Les anciens Canadiens

Philippe Aubert de Gaspé, Les Anciens Canadiens, Québec, Bureau du «Foyer canadien», 1863, 411 pages. (Certains fragments du roman paraissent d’abord dans Les Soirées canadiennes en 1862. La 1re édition en livre est suivie d’une seconde en 1864 chez le même éditeur.)

Philippe Aubert de Gaspé est né en 1786, 26 ans après la Conquête. Dans Les Anciens Canadiens (1863), il se penche sur cette période clé de notre histoire que ses parents et grands-parents (les seigneurs de Saint-Jean-Port-Joli) ont vécue, que lui-même a connue à travers leurs témoignages : son roman commence en 1757 et se termine vers 1767, si on exclut l’épilogue qui dessine à gros traits le futur des personnages.

Dans une préface, intégrée au premier chapitre, l’auteur définit ses intentions littéraires, conscient des limites de son ouvrage, se moquant d’avance des critiques qu’on ne manquera pas de lui servir : « J’écris pour m’amuser, au risque de bien ennuyer le lecteur qui aura la patience de lire ce volume » [...] « Quant au critique malveillant, ce serait pour lui un travail en pure perte, privé qu’il serait d’engager une polémique avec moi.
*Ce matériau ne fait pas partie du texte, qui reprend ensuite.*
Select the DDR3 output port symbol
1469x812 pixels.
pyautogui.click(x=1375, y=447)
Je suis, d’avance, bien peiné de lui enlever cette douce jouissance, et de lui rogner si promptement les griffes. Je suis très vieux et paresseux avec délice… »

On est à la fin d’avril 1757. Jules d’Haberville, « frêle et de petite taille », et Archibald Cameron de Locheill, « jeune montagnard écossais » viennent de terminer leurs études. Après un adieu à leurs amis et professeurs du petit Séminaire de Québec, ils entreprennent le voyage vers Saint-Jean-Port-Joli, accompagné de José, le fidèle serviteur de la famille d’Haberville, qui est venu les chercher. Précisons tout de suite qu’Archibald (Arché) est un orphelin écossais dont le père fut tué à la bataille de Culloden et qui s'est retrouvé au Canada à la suite de l’intervention d’un oncle jésuite. Ami de Jules, il a été adopté par la famille d’Haberville.
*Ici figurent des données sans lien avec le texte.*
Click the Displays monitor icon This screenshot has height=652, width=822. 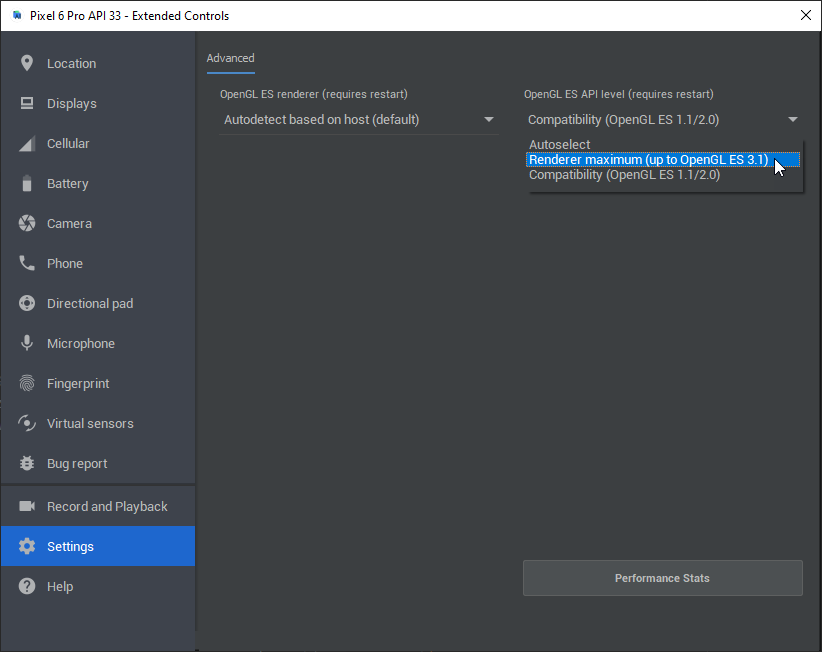pos(27,103)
Leur retour est marqué de différents événements, ce qui occupe les six premiers chapitres du roman. D’abord en quittant Pointe-de-Lévis, ils aperçoivent « l’île aux sorciers », soit l’île d’Orléans, ce qui nous vaut une discussion sur la véracité des phénomènes paranormaux, mais aussi l’histoire de la La Corriveau. À Montmagny, la Rivière-du-Sud est en crue et un homme, Dumais, accroché à une branche, est condamné à une noyade certaine. Tous les paysans et même monsieur le curé sont accourus, on a bien tenté quelques manœuvres, mais sans résultat. Dumais s'est résigné à mourir. Archibald, nageur prodigieux, saisissant d’un coup d’œil l’urgence de la situation, plonge et sauve le malheureux Dumais. Pour récompenser les deux jeunes gens, le seigneur de Beaumont, le seigneur de l’endroit, leur offre un grand souper que l’auteur décrit en détails. Par exemple : « Une pile d’assiettes de vrai porcelaine de Chine, deux carafes de vin blanc, deux tartes, un plat d’œufs à la neige, des gaufres, un jatte de confitures, sur une petite table couverte d’une nappe blanche, près du buffet, composaient le dessert de ce souper d’un ancien seigneur canadien. »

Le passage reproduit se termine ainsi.